Surgery went well on Monday. We arrived at the hospital a little before 730 in the morning. After getting checked in, I had to give blood to test my clotting function to make sure I would be able to recover well from the biopsy. Then it was off to Radiology!

Jacqui and my parents were there the entire time, and we were able to visit briefly before I went back to prep for surgery. The prep and everything else took several hours it seemed. We got to meet the radiologist and talk to him during the prep time.

The actual surgery only took 10-15 minutes. I was conscious during the entire thing, but could not feel anything. They had to stick the needle guide in, check it against the CT to make sure it was going in the right place, and then readjust. They had fun working their way around my ribs and cartilage, and they managed to get two good samples.

Recovery lasted 3 hours, during which time I got to eat lunch (meatloaf, potatoes, and broccoli), and they even managed to get some hot sauce to go with it! Hot sauce always does a good job of lifting my spirits.

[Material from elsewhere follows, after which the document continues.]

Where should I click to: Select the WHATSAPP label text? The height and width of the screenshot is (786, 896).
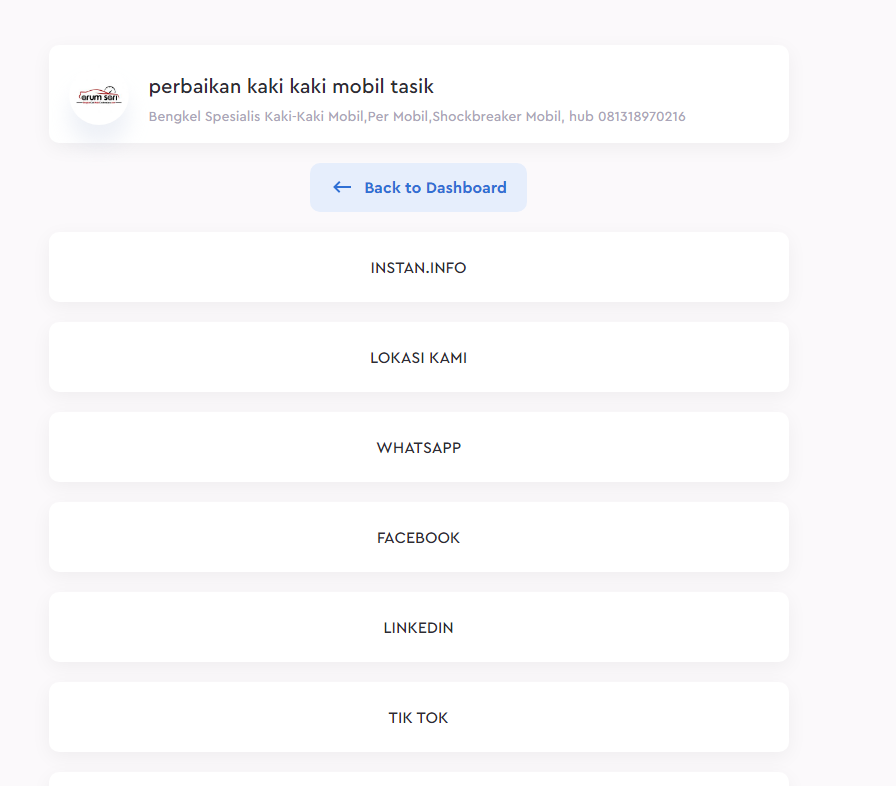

Jacqui and I also had the opportunity during recovery to look at pictures from our backpacking trip to the Savage Gulf Natural Area this past weekend. Amazing views.. I’ll try to post pictures soon.

Recovery was supposed to last until 1:30, and around 1pm my mom came with some soup for Jacqui and chicken bacon sandwich for me, both from Panera. They were very good. WE really enjoyed eating them.

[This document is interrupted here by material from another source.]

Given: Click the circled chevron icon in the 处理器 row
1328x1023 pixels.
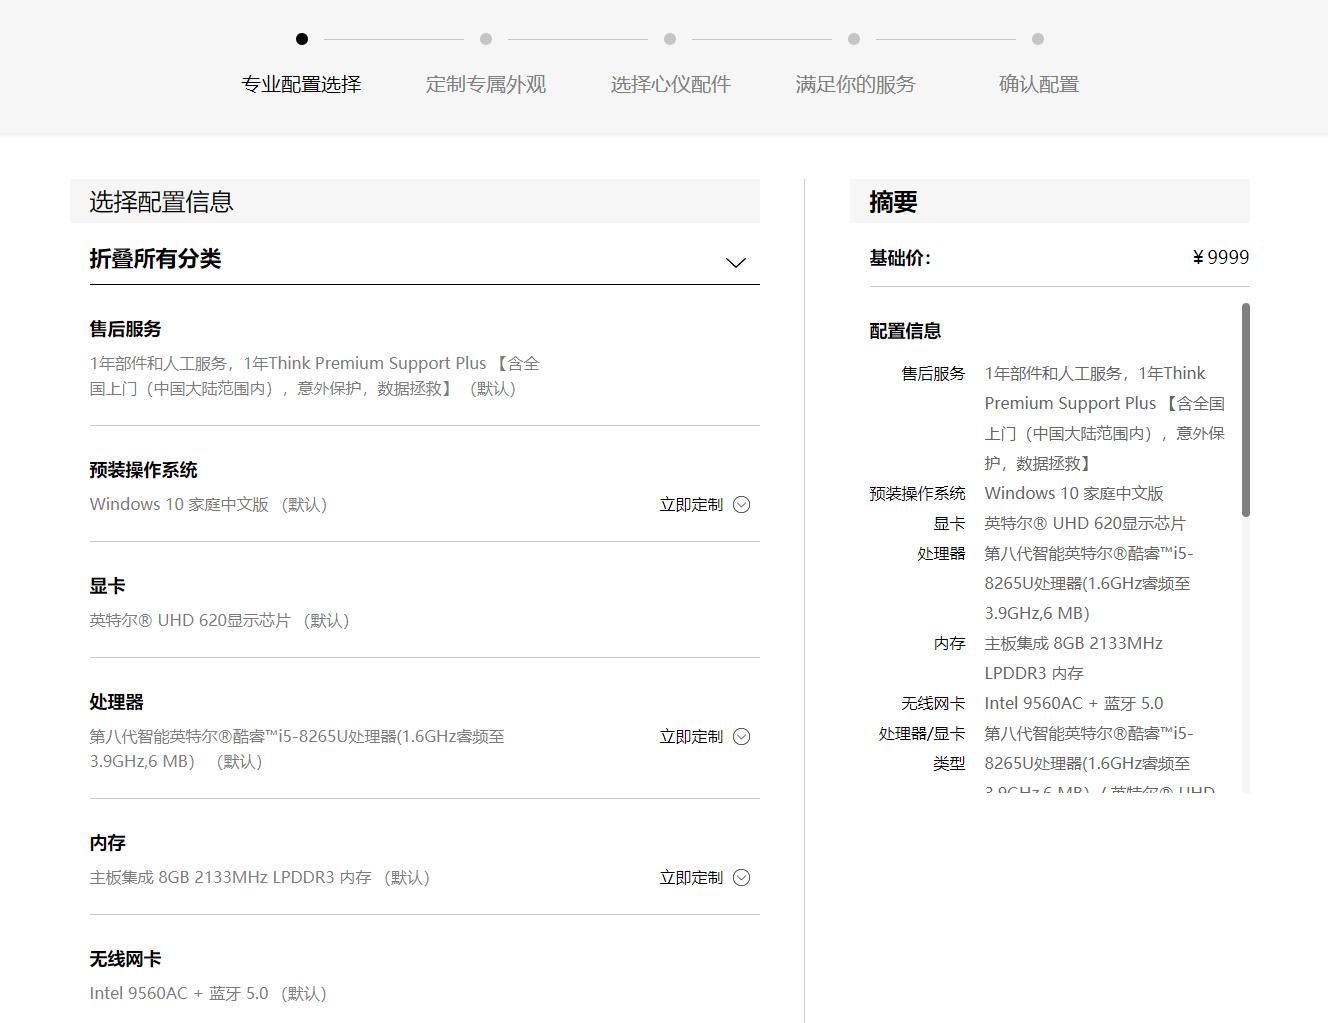Looking at the screenshot, I should pos(741,737).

At the end of the recovery period, the nurse checked all my bandages, and gave me a pass out of the hospital, with orders to be driven home by Jacqui, rest quietly for the rest of the day, and not make any legal decisions that day. No problem.

I tried to rest quietly when I got home, and ended up falling asleep and taking a nap, which was very nice.

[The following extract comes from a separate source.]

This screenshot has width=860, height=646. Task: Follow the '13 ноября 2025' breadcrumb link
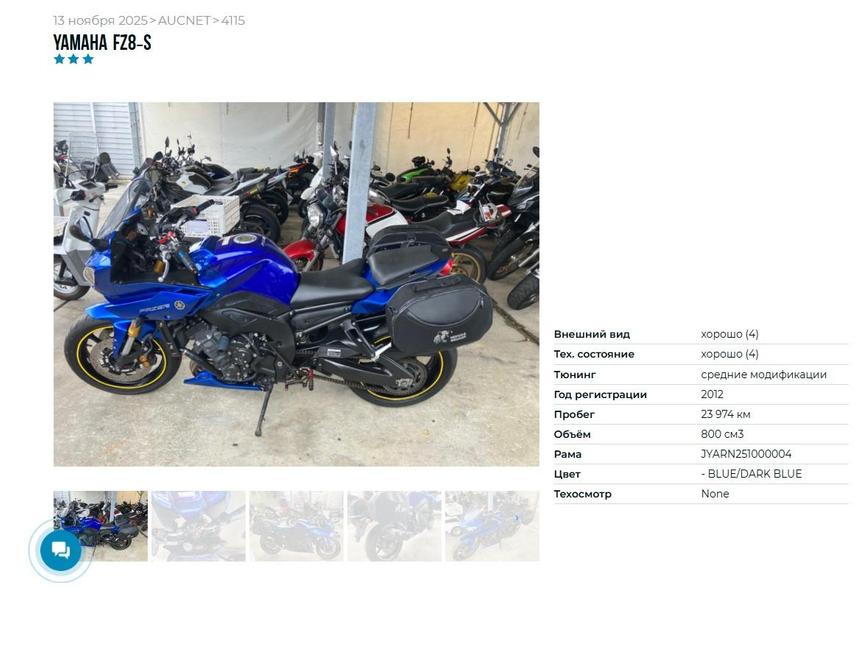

Tuesday.. Wednesday.. plans to work (yay!).. and then Thursday afternoon we see the doctor to get the results of today’s biopsy. Keep voting!

It seems weird that we’re in the year 2011. Time flies!

Tuesday, Jan 11, 2011 – We went to see the oncologist like we normally do every other Tuesday, but this Tuesday was DIFFERENT!!! (No more getting sideways!!!!!!!!!!!!!)

After getting checked in, they did blood work. We got the results back and were VERY IMPRESSED with my neutrophils. 8,200! Keep in mind that a typical count is between 3,000-6,700, and my neutrophils have been between 500-1,000 since July. We are very very very very very very (did I say very?) happy, because this means that I am able to eat raw produce. Guess who’s eating salad for lunch today? Yay!

After marveling at my white blood cells (neutrophils), we went up to see the doctor. This was the tough part. Because there is a 2cm lymph node still hyper-metabolically active (right above my heart), it may still be cancerous. The way to verify it is to get a biopsy by sticking a needle the size of a pencil lead in my chest and getting a nice big hunk of meat. Yummy.

My initial reaction was that if it’s only 2cm, we should just cut the whole thing out. Unfortunately, since it is nestled in among all those lovely large blood vessels coming out of my heart and lymphoma does not abide by geographical boundaries, that’s out.

So, biopsy. There are three possible outcomes — no cancer, cancer, or indeterminate

#1 – no cancer, just inflammation. This is the optimal result. The follow-up is regular checkups to monitor the lymph node and make sure the cancer doesn’t come back.
#2 – cancer. This is NOT an optimal result. Follow-up is continued treatment, probably a combination of radiation, high dose chemo, ZERO neutrophils (you THOUGHT 500 was low), and a stem cell transplant. (These are not the droids you are looking for.)
#3 – indeterminate, e.g., the doctor is unable to tell if there is cancer or not. This is ALSO not an optimal result. Follow-up is a 2nd, more invasive procedure known as a mediastinoscopy, which will take us back to either option 1 or 2. Again, Option 1 is the one we want.

Monday, January 17, 2011 – 7:30AM. Biopsy. A CT scanner will be used to guide the needle through my chest wall and into the active node. There are some risks for obvious reasons. Since all of you reading this will be sending positive energy, only good things should happen during surgery, and anyone in the waiting room will be surrounded by those good vibes as well.

Biopsy results take 1-3 days.

Thursday, January 20, 2011 – 2PM. We return and get biopsy results from the oncologist. We’ll know what we need to know, and hopefully what we need to do to continue our path to Cancer-free.

We hope the next few days will go by smoothly. We love all of you, and we appreciate everything that you are doing during this difficult time for us.

[jacqui says everyone should put in votes for Option 1. as a matter of fact, please take the Chicago approach – vote early and vote often. please and thank you.]